Notre système de sûreté nucléaire, aujourd’hui robuste, basé sur
quatre piliers, est le résultat de vingt ans de dialogue et de
négociations. Nos exploitants sont sérieux, même si, de temps en temps,
il y a des falsifications et des malversations. On a un gendarme du
nucléaire, l’ASN, qui est sérieux. On a des experts, à l’IRSN, qui sont
compétents.

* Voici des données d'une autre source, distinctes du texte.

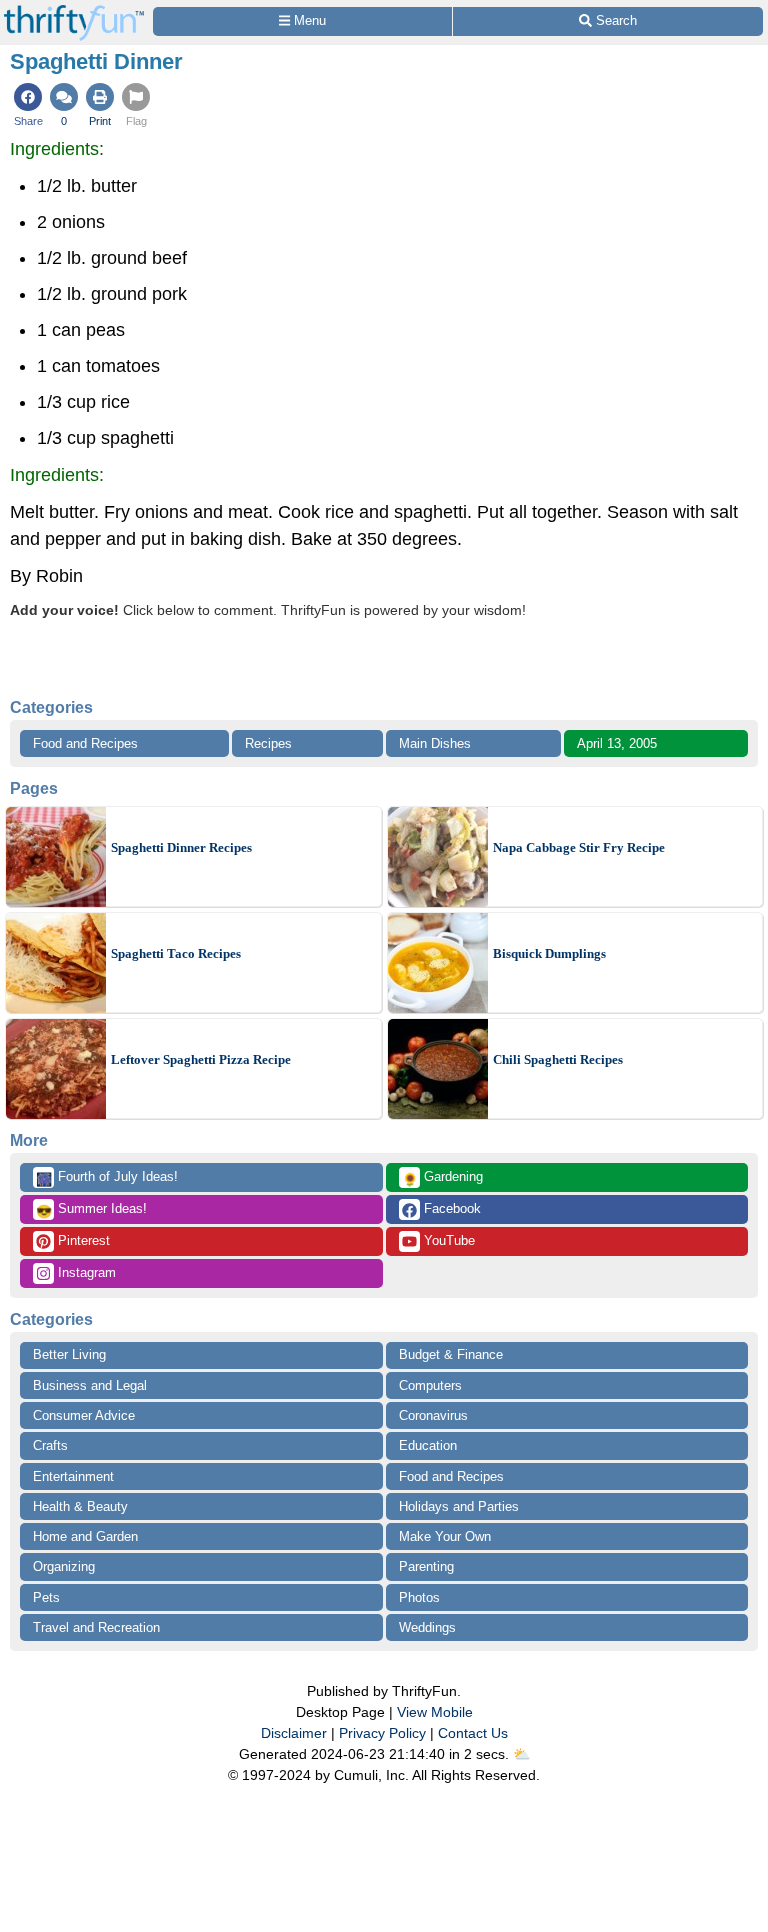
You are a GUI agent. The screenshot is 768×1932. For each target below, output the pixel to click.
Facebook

Et on a une société civile vigilante avec les CLI et
l’Anccli. Ces quatre piliers constituent la robustesse de notre système
de sûreté. Si on la met à mal, demain, un accident va survenir.
Et nos députés, d’un revers de la main, comme s’ils venaient de
naître, donnent l’impression d’avoir oublié Tchernobyl et Fukushima et
de penser que s’il y a un accident nucléaire, ce n’est pas grave, il
s’arrêtera aux frontières de la France. Ou du Pas-de-Calais, si
l’accident se passe à Gravelines. Ce n’est pas sérieux.